Дом у нее был спроектирован лучше, чем у миссис Паркер. Вместо задней веранды здесь был изрядно приподнятый над землей прелестный просторный патио, вымощенный плитами песчаника, с трех сторон спускающийся террасами, оформленными в виде каменного сада, с высоты пятнадцати футов к лужайке, наполовину покрытый навесом из густо увитых виноградной лозой и глицинией шпалер и потому прохладный в летнюю жару. Летом Мэри отдыхала здесь под зеленой сенью, защищавшей от солнца, а зимой сидела под голыми кривыми ветвями, нежась в теплых солнечных лучах. Весной глициния цвела восхитительно красивыми сиреневыми соцветиями, и поздним летом и осенью со шпалер свисали тяжелые гроздья винограда, красные, белые и лиловые.
Мэри в своих аккуратных черных туфлях бесшумно прошла по плитам песчаника: она всегда двигалась по-кошачьи мягкой поступью и любила приближаться к людям неслышно, чтобы оказаться рядом, прежде чем ее заметят. Иногда очень полезно заставать людей врасплох.

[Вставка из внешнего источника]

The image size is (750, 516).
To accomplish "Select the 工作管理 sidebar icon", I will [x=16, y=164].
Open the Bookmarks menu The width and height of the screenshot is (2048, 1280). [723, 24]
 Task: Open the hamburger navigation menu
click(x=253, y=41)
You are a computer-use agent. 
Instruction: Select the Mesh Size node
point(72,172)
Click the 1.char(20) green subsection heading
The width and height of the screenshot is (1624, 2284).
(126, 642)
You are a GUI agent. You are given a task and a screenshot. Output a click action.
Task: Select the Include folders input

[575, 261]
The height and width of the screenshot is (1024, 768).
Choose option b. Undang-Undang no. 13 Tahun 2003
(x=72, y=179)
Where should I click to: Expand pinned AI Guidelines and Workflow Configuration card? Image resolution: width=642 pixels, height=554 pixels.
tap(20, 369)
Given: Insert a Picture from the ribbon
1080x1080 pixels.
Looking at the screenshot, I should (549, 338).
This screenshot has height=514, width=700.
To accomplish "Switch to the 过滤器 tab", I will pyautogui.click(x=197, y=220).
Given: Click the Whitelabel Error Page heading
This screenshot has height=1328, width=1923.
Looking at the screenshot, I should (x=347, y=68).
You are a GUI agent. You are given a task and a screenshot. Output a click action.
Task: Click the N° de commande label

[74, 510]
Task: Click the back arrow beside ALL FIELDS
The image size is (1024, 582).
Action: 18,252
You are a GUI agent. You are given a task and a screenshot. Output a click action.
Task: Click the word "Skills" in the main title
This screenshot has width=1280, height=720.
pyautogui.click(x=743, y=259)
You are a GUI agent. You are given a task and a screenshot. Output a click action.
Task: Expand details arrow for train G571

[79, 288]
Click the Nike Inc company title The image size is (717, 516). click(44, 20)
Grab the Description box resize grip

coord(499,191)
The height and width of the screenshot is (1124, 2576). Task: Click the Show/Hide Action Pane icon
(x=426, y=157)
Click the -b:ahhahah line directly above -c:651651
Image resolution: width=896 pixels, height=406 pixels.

В дальнем конце патио находилась выкрашенная белой краской кованая железная оградка с узором в виде виноградных гроздей: по два-три фута с одной и другой стороны от ступенек, ведущих на широкую лужайку внизу. Мэри, по обыкновению, тихо стояла возле нее, поставив бокал на поручень, и смотрела на задний двор миссис Паркер.
Угасающее солнце спускалось к западному горизонту перед ней, и, будь она натурой более впечатлительной и восприимчивой к прекрасному, открывавшийся вид поверг бы ее в благоговейный трепет. Между задней террасой и Голубыми горами в двадцати милях от нее ничто не заслоняло панорамы, даже холмы Райда не мешали взору, но скорее придавали пейзажу дополнительную выразительность, подчеркивая эффект перспективы. После полудня температура воздуха держалась далеко за сто градусов и даже к вечеру не слишком понизилась, так что сейчас ни единое облачко не омрачало великолепного закатного неба. Но сам свет заходящего солнца был восхитителен, густожелтый, с бронзовым отливом: в нем все зеленое казалось еще зеленее, а все остальное приобретало янтарный оттенок. Мэри прикрыла глаза ладонью и оглядела задний двор миссис Паркер.